Fig. 13.—Relative volumes of the solid crust and liquid mass of the globe.

Admitting, for the present, that the terrestrial crust is only thirty miles in thickness, we can express in a familiar, but very intelligible fashion, the actual relation between the dimensions of the liquid nucleus and the solid crust of the earth. If we imagine the earth to be an orange, a tolerably thick sheet of paper applied to its surface will then represent, approximately, the thickness of the solid crust which now envelopes the globe. [Fig. 13] will enable us to appreciate this fact still more correctly. The terrestrial sphere having a mean diameter of 7,912 miles, or a mean radius of 3,956 miles, and a solid crust about thirty miles thick, which is 1260 of the diameter, or 1130 of the radius, the engraving may be presumed to represent these proportions with sufficient accuracy.

To determine, even approximately, the time such a vast body would take in cooling, so as to permit of the formation of a solid crust, or to fix the duration of the transformations which we are describing, would be an impossible task.

Fig. 14.—Formation of primitive granitic mountains.

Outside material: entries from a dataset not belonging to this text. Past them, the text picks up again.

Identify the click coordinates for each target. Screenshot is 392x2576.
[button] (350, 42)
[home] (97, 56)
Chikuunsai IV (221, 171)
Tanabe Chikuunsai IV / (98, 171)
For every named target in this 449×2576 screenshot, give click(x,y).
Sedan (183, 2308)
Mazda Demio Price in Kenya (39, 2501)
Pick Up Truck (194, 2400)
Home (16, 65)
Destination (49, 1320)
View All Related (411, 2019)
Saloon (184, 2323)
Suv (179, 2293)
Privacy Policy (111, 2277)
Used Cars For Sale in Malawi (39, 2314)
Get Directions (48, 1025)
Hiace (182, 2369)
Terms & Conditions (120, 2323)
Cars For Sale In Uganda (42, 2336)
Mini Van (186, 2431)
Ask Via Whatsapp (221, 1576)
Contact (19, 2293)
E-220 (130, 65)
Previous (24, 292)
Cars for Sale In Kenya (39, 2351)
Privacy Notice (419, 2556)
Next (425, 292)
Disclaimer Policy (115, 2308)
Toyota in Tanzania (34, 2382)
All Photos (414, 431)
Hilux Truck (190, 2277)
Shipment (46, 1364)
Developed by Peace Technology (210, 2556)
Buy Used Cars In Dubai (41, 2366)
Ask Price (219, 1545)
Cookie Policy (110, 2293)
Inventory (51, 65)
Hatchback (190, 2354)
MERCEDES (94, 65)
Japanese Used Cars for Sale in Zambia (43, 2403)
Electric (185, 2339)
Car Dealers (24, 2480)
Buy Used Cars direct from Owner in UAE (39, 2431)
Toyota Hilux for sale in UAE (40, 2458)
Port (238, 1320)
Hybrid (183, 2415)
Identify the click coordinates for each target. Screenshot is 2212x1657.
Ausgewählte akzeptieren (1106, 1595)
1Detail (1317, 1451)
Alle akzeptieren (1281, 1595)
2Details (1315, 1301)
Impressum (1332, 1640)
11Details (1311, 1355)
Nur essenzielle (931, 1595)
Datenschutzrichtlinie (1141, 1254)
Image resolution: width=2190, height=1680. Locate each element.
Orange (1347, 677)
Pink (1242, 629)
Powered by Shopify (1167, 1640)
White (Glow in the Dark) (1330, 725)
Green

The first terrestrial crust formed, as indicated, would be incapable of resisting the waves of the ocean of internal fire, which would be depressed and raised up at its daily flux and reflux in obedience to the attraction of the sun and moon. Who can trace, even in imagination, the fearful rendings, the gigantic inundations, which would result from these movements! Who would dare to paint the sublime horrors of these first mysterious convulsions of the globe! Amid torrents of molten matter, mixed with gases, upheaving and piercing the scarcely consolidated crust, large crevices would be opened, and through these gaping cracks waves of liquid granite would be ejected, and then left to cool and consolidate on the surface. [Fig. 14] represents the formation of a primitive granitic mountain, by the eruption of the internal granitic matter which forces its way to the surface through a fracture in the crust. In some of these mountains, Ben Nevis for example, three different stages of the eruption can be traced. “Ben Nevis, now the undoubted monarch of the Scottish mountains,” says Nicol, “shows well the diverse age and relations of igneous rocks. The Great Moor from Inverlochy and Fort William to the foot of the hill is gneiss. Breaking through, and partly resting on the gneiss is granite, forming the lower two-thirds of the mountain up to the small tarn on the shoulder of the hill. Higher still is the huge prism of porphyry, rising steep and rugged all around.” In this manner would the first mountains be formed. In this way, also, might some metallic veins be ejected through the smaller openings, true injections of eruptive matter produced from the interior of the globe, traversing the primitive rocks and constituting the precious depository of metals, such as copper, zinc, antimony, and lead. [Fig. 15] represents the internal structure of some of these metallic veins. In this case the fracture is only a fissure in the rock, which soon became filled with injected matter, often of different kinds, which in crystallising would completely fill the hollow of this cleft, or crack; but sometimes forming cavities or geodes as a result of the contraction of the mass.